■ CONSIGNES:
1. Indiquez si chacune des affirmations suivantes concorde avec le passage sur la présence française en Chine, en répondant par oui ou par non et en citant les mots décisifs du texte.
(a) En 2003, les chefs d'État occidentaux se sont rendus en Chine malgré la pandémie.
(b) À Wuhan, 80 entreprises françaises sont installées.
(c) Pour le développement des PME, les Allemands devancent les Français.
2. Répondez brièvement aux questions suivantes à partir du passage sur la présence française en Chine.
(a) Combien d'habitants compte la ville de Wuhan ?
(b) À quelles dates est prévue la visite de François Fillon ?
(c) Dans quelle province se trouve Taishan ?
3. Recopiez fidèlement le passage sur la présence française en Chine depuis « Le troisième but » jusqu'à « stratégie nationale ? » inclus.

== PASSAGE CHOISI ==

Mon premier séjour en Chine remonte à mes années d'étudiant. J'y ai développé des relations très anciennes avec les milieux universitaires, provinciaux et entrepreneuriaux. Le déclic date de 2003, la Chine avait alors été touchée par une pandémie de Sras virulente. Tous les chefs d'Etat occidentaux avaient annulé leur visite, j'y suis allé. Et les Chinois ont été sensibles à ce geste, c'est pourquoi je rencontre tous les ans les plus hautes autorités chinoises.

Quels sont les objectifs à mettre en avant pour combler le retard de la présence française en Chine ?

On ne peut pas dire que les Italiens ou les Allemands soient mieux implantés que les Français en Chine, l'implantation y est seulement différente. A Wuhan, par exemple, ville de 12 millions d'habitants, 80 entreprises françaises y sont installées dont deux usines Citroën. Notre premier objectif économique est d'approfondir la présence en Chine de nos entreprises phares telles que Edf, Alstom, Veolia, Airbus, les entreprises des secteurs tels que le nucléaire, les transports, la protection de l'environnement..... Ensuite, il faut aider au développement des PME françaises, sur ce sujet les Allemands sont devant nous. Ubifrance reste très mobilisé sur cette question.

Le troisième but est de renforcer la coopération scientifique, médicale et technologique. A Wuhan et à Shanghai, il y a des filières médicales francophones ; des écoles de commerce et des écoles d'ingénieurs dont l'école Centrale sont aussi implantées en Chine. La visite de François Fillon les 21 et 22 décembre affirmera ces priorités économiques par la visite des sites de construction de deux EPR à Taishan dans la province de Guangdong.

Ne créons-nous pas la concurrence de demain avec le transfert des savoirs technologiques à la Chine ? D'autre part, la Chine investit les marchés africains, quelle doit être la stratégie nationale ?

La Chine comme l'Inde ont très bien saisi que l'enjeu du XXI siècle se situe dans la compétition de l'intelligence. Il faut que nous soyons très attentifs à partager des technologies avec d'autres pays, nous ne devons pas rester isolé ou frileux. Sur le terrain de l'innovation, le match ne se joue pas forcément à domicile. Il n'est pas irréaliste d'imaginer qu'un jour les équipements nucléaires sino-français vendus en Asie le seront à partir d'une coopération technologique et industrielle entre nos deux pays. Dans la bataille de l'intelligence, il faut être ouvert à toutes les conditions de réussite tout en protégeant certains domaines clés relevant de la Défense Nationale par exemple.

===
== EXTRAITS DE DONNÉES ==

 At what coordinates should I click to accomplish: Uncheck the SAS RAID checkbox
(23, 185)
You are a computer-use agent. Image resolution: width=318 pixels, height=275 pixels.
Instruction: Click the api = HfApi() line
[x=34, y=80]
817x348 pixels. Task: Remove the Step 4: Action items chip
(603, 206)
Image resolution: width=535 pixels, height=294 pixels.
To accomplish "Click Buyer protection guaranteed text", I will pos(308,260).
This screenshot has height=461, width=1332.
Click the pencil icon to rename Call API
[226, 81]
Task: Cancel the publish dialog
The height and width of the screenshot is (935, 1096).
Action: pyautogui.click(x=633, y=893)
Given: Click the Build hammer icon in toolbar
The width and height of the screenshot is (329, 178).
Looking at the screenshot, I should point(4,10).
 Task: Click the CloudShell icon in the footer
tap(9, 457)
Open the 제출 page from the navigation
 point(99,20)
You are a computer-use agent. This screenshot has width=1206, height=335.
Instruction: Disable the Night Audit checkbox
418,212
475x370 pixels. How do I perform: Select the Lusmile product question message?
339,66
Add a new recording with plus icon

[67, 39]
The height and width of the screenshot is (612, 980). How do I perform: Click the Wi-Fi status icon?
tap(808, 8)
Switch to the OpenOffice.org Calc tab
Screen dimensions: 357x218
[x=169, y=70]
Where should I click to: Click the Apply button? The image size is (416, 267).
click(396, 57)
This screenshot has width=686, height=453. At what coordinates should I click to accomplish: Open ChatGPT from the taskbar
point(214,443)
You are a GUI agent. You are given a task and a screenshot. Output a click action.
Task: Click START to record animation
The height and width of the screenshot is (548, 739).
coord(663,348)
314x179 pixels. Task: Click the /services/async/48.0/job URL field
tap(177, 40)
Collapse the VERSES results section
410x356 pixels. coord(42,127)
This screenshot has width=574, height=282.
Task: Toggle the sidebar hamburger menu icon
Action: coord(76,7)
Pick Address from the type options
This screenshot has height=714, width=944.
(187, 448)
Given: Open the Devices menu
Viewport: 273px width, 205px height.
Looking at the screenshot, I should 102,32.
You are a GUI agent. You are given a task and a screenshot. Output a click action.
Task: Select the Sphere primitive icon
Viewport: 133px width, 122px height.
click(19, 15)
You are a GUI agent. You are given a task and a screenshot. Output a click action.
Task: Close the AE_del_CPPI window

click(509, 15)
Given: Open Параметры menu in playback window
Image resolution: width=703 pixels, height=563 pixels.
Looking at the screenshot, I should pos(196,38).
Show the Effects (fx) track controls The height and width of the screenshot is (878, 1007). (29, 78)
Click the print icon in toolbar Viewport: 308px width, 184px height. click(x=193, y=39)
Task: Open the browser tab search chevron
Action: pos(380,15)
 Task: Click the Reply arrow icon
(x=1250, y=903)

===

■ CORRIGÉ:
1.
(a) Non : « Tous les chefs d'Etat occidentaux avaient annulé leur visite »
(b) Oui : « 80 entreprises françaises y sont installées dont deux usines Citroën »
(c) Oui : « sur ce sujet les Allemands sont devant nous »

2.
(a) 12 millions d'habitants.
(b) Les 21 et 22 décembre.
(c) Dans la province de Guangdong.

3.
Le troisième but est de renforcer la coopération scientifique, médicale et technologique. A Wuhan et à Shanghai, il y a des filières médicales francophones ; des écoles de commerce et des écoles d'ingénieurs dont l'école Centrale sont aussi implantées en Chine. La visite de François Fillon les 21 et 22 décembre affirmera ces priorités économiques par la visite des sites de construction de deux EPR à Taishan dans la province de Guangdong.

Ne créons-nous pas la concurrence de demain avec le transfert des savoirs technologiques à la Chine ? D'autre part, la Chine investit les marchés africains, quelle doit être la stratégie nationale ?